Schon während seiner Jahre in Sansibar hatte Sergio einige Male Urlaub Thailand gemacht, das erste Mal 1999. Zu diesem Zeitpunkt lernte er seine jetzige Frau Thanaporn (Ban), die in einem Reisebüro beschäftigt war, kennen und lieben. Nach der Heirat am 2. Mai 2002 („dieses Datum darf ich auf keinen Fall vergessen," grinst Sergio) lebte das Paar einige Zeit in Italien, wo es ein gutgehendes Restaurant betrieb, aber Ende Januar 2003 verschlug es ihn endgültig ins Land des Lächelns. In Thailand kaufte er in Banglamung ein Stück Land, stellte ein wunderschönes Haus darauf und machte daraus ein tolles italienisches Restaurant, das er nach seiner Mutter „Miriam" benannte und das seit zwei Monaten eröffnet ist. Sein Chefkoch hat schon ein Jahrzehnt Erfahrung mit der italienischen Küche, aber Sergio gab ihm noch den letzten Schliff. Sergio will aus diesem Geschäft eine Erfolgsstory machen und man glaubt es ihm, sobald man das Essen probiert hat.

Ob er in Thailand bleiben wird? „Die Zukunft wird es zeigen, vielleicht mache ich mal später einen Abstecher nach Kambodscha oder Vietnam. Wer weiß?", sagt Sergio zum Abschluss.
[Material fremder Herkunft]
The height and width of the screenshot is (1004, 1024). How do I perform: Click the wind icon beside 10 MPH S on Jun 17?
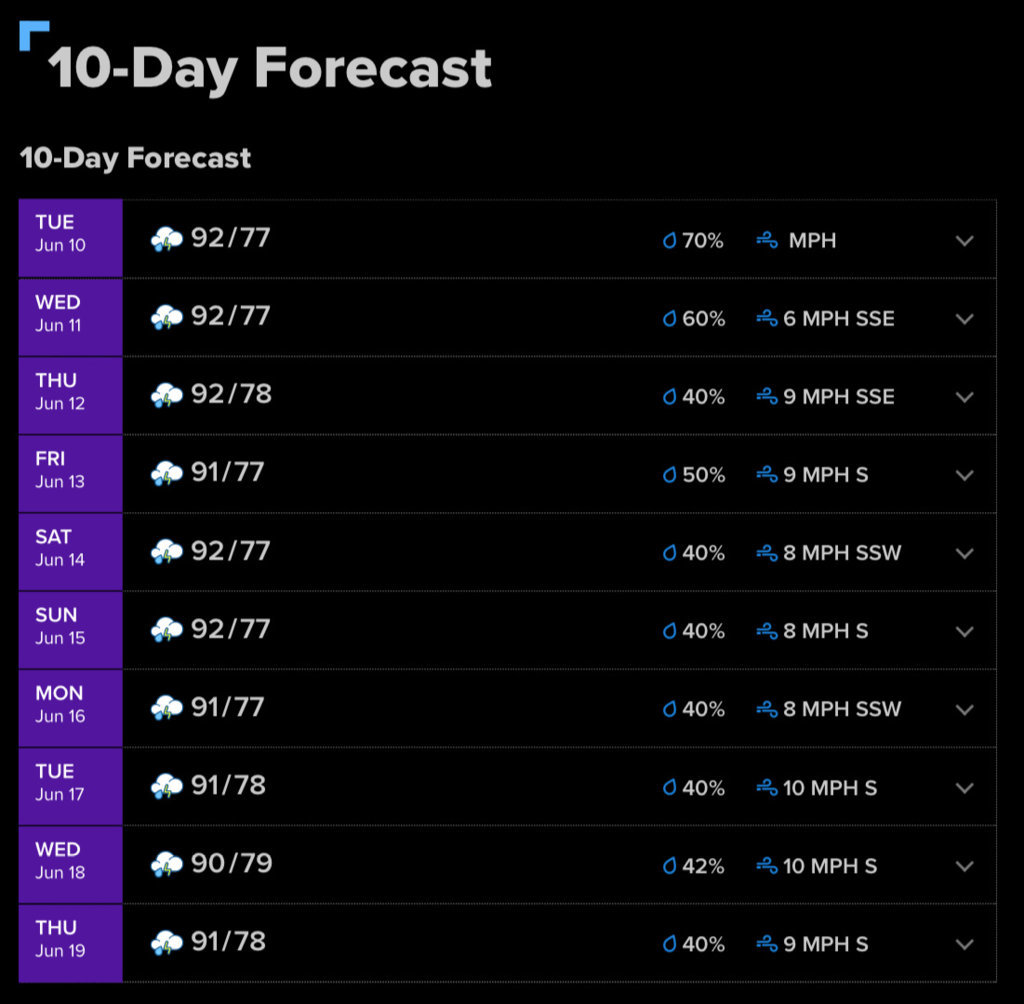click(767, 788)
Übrigens wer „Miriam" ab 17 Uhr besuchen möchte, fährt auf der Sukhumvit Richtung Siracha, zweigt unter der Brücke Richtung Rayong auf die 32 ab. Dort geradeaus weiter bis zur Shell Tankstelle auf der linken Seite. Noch ein Stück weiter bis zum nächsten U-Turn, da wieder ein Stück zurück und schon sieht man links, etwas in die Soi versetzt, ein Hinweisschild. Dort fährt man eine Soi entlang durch ein kleines Dorf und gleich nach der Rechtsbiegung der Straße findet man ihn, den italienischen Abenteurer Sergio.